The whole listing needs retyping exactly; keep the pictures out of it.

Start of MATERIAL PROVIDED

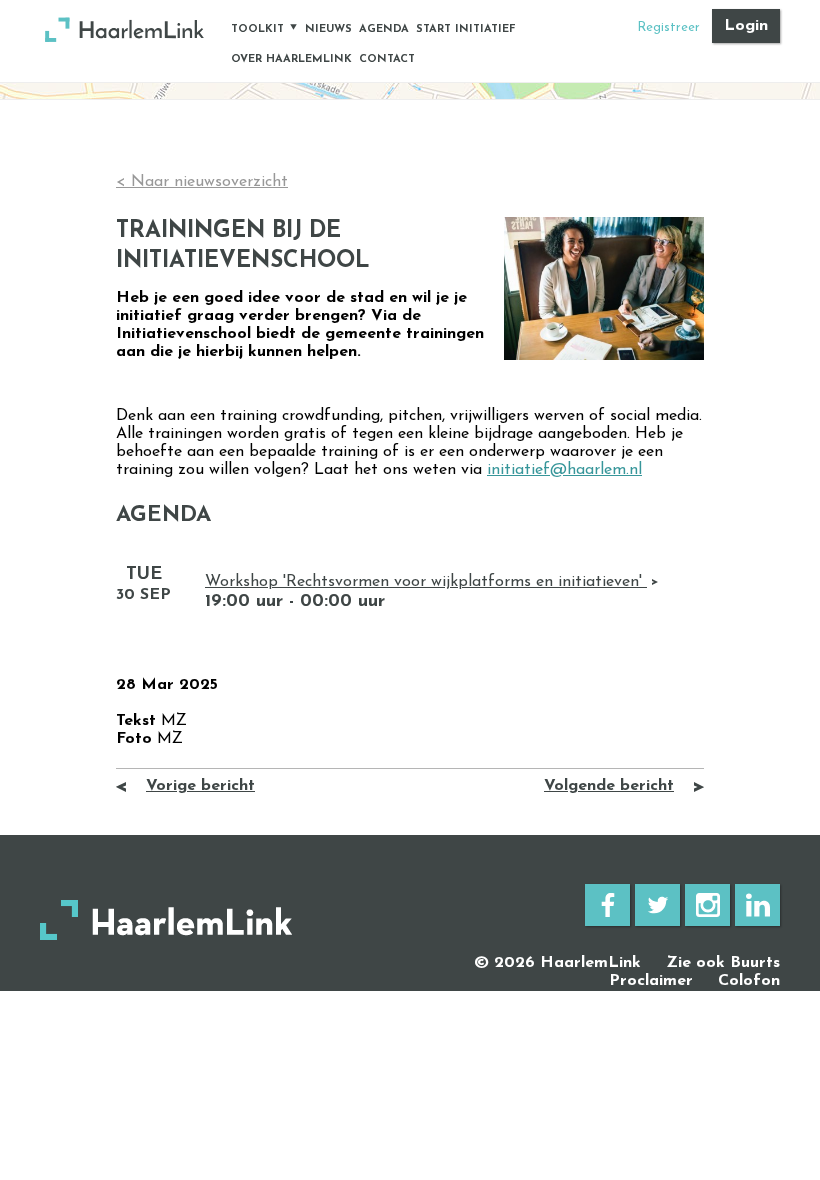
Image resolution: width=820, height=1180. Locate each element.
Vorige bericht (200, 786)
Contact (387, 59)
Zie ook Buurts (723, 963)
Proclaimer (651, 981)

End of MATERIAL PROVIDED

TASK RESULT =
Image resolution: width=820, height=1180. Locate each element.
Vorige bericht (200, 786)
Contact (387, 59)
Zie ook Buurts (723, 963)
Proclaimer (651, 981)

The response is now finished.